What you have to do
Which lines below include "computer"? Copy them all.

The records

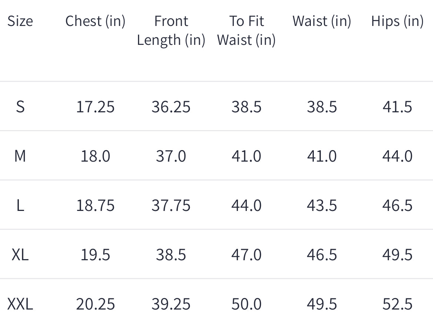Click the M size row label

20,156
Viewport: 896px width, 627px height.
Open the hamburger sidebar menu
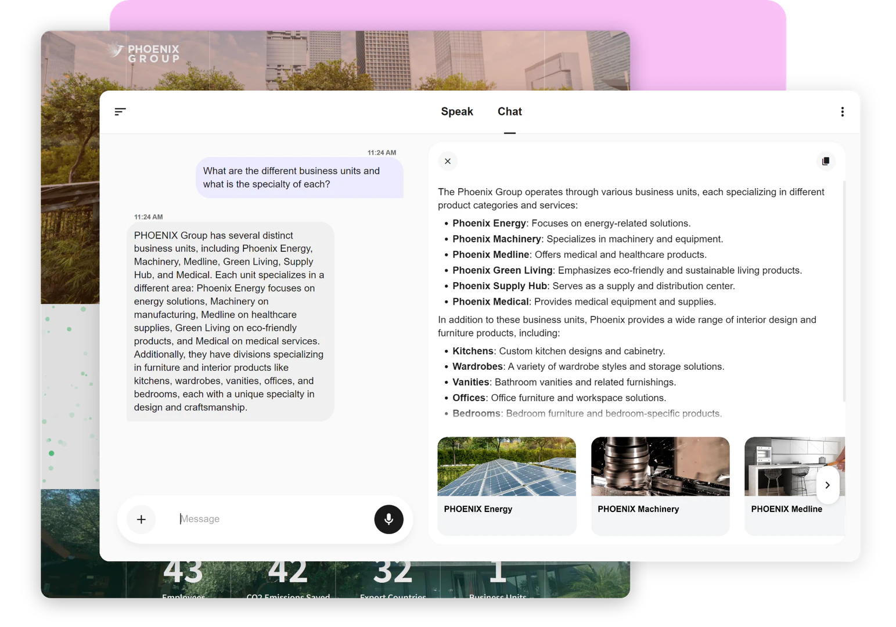coord(120,111)
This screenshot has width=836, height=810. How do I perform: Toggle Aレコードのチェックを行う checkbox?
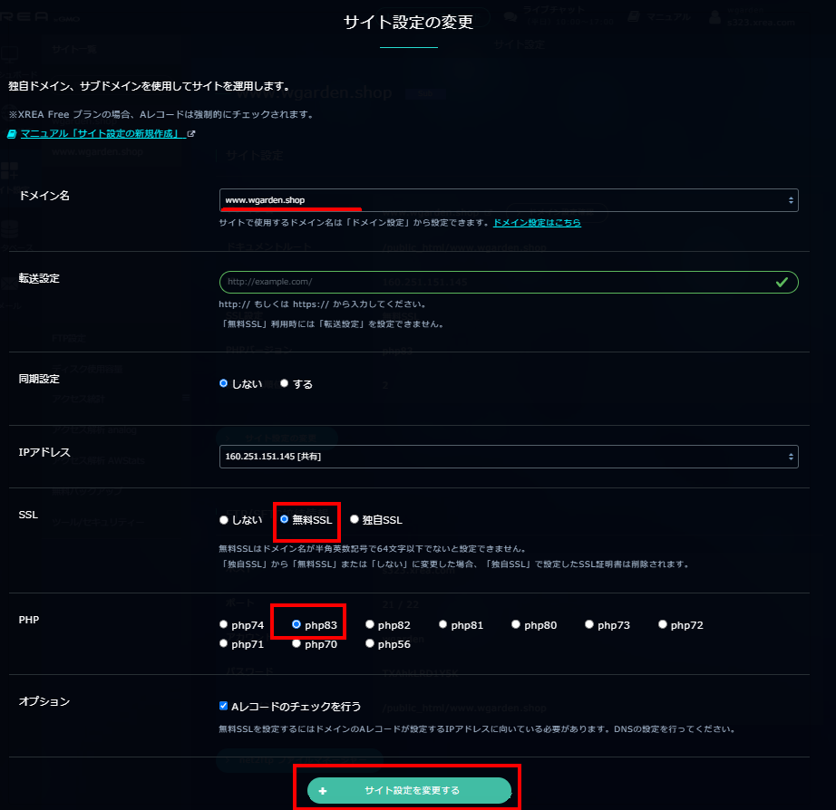[224, 706]
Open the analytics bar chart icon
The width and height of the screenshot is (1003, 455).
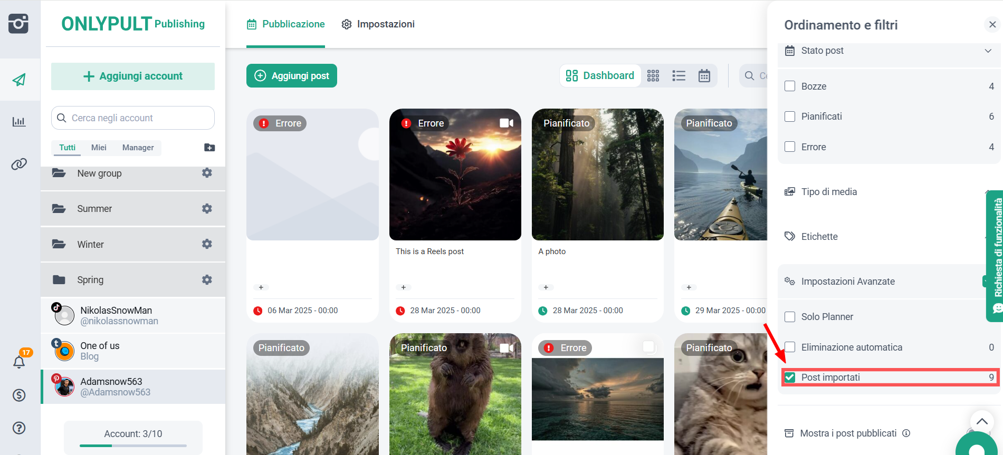(19, 122)
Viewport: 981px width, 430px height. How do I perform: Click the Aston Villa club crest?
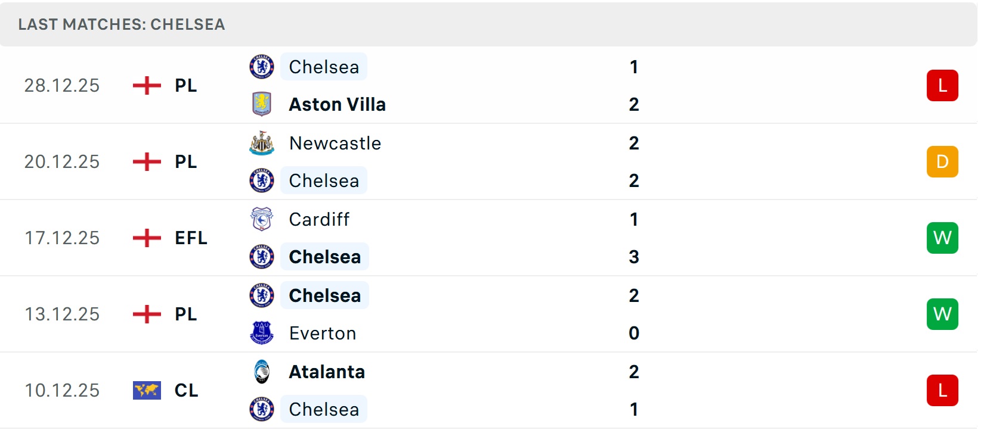(x=261, y=104)
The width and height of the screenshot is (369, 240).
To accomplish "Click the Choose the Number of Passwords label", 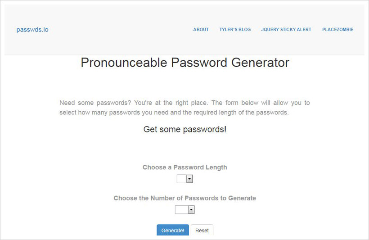I will [185, 198].
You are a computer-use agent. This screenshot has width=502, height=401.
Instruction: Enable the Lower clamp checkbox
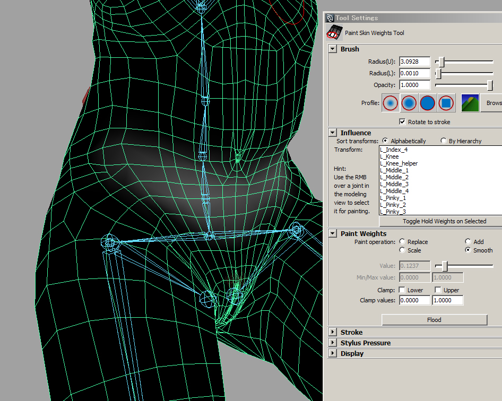coord(402,290)
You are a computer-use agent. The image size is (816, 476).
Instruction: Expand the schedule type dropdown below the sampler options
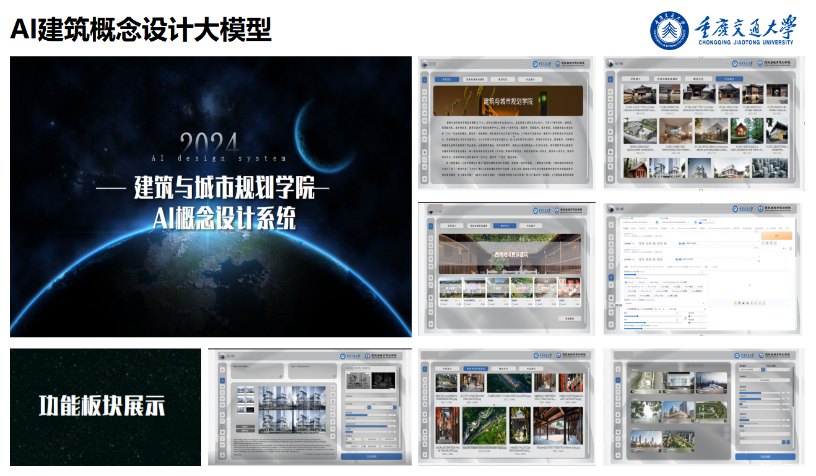coord(666,303)
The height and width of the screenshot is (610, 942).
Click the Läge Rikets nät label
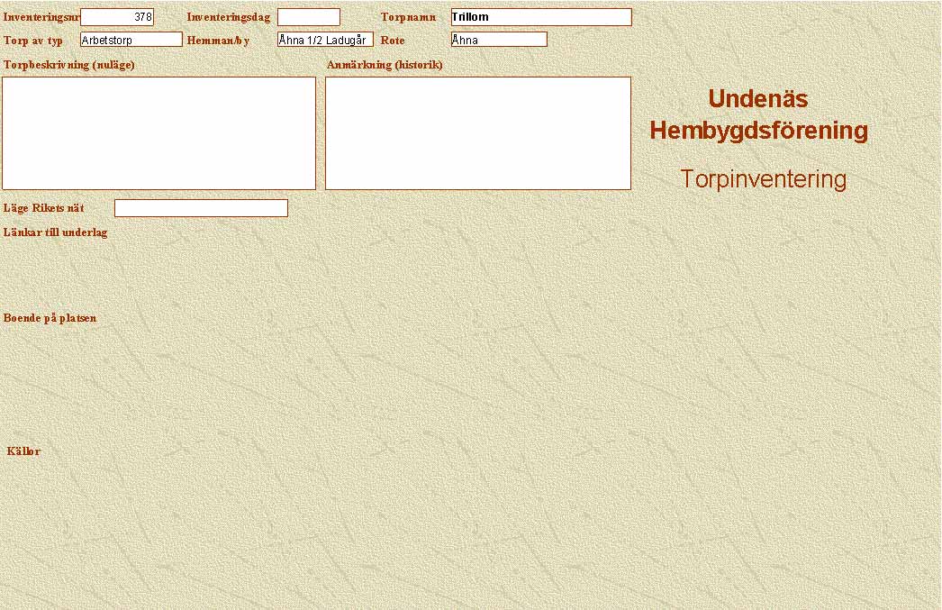pos(44,208)
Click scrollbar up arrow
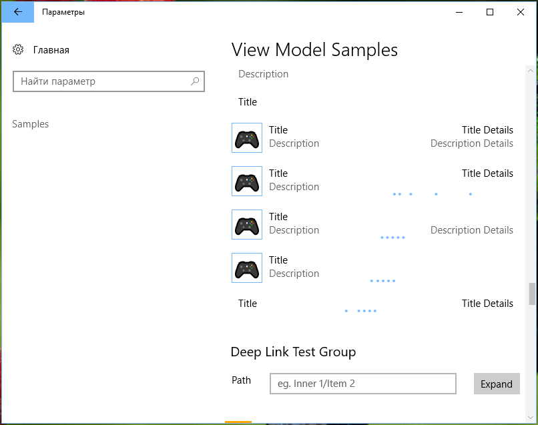This screenshot has height=425, width=538. (531, 71)
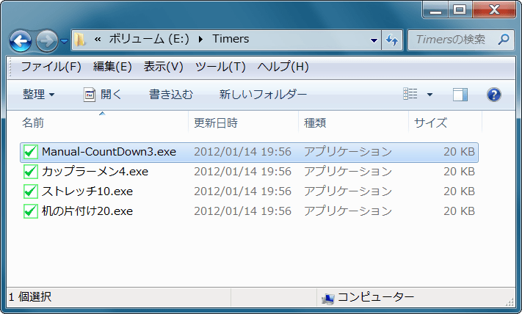Screen dimensions: 522x314
Task: Expand the address bar history dropdown
Action: [374, 40]
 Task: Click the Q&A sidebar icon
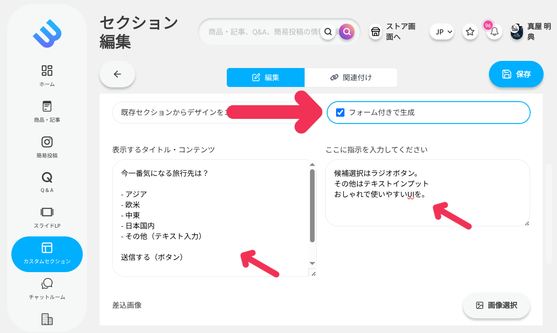[47, 176]
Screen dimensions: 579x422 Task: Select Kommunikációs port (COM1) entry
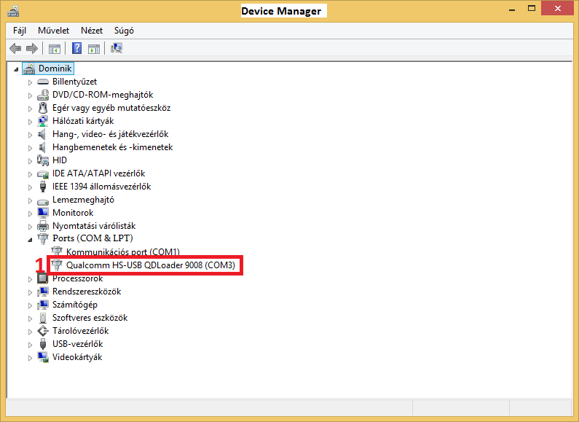coord(122,252)
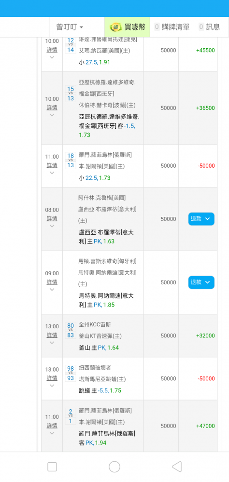The image size is (229, 482).
Task: Click the 15 vs 13 score box
Action: point(71,94)
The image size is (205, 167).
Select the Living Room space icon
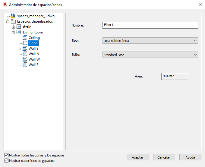19,32
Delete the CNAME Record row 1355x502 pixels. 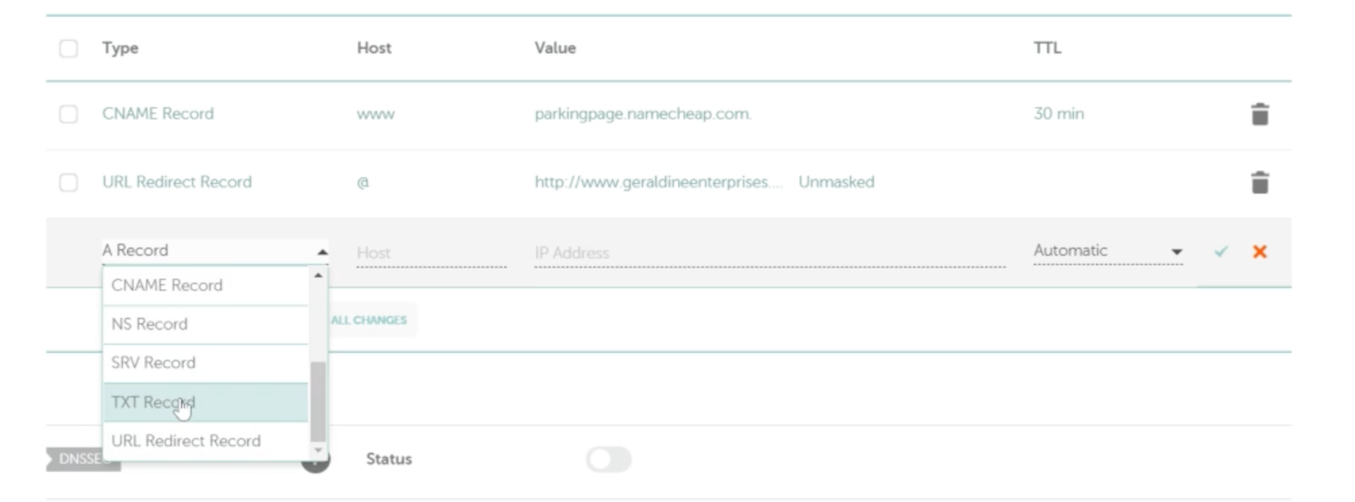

Written solution
You are a computer-use agent. This screenshot has width=502, height=401.
You are a computer-use agent. The image size is (816, 476).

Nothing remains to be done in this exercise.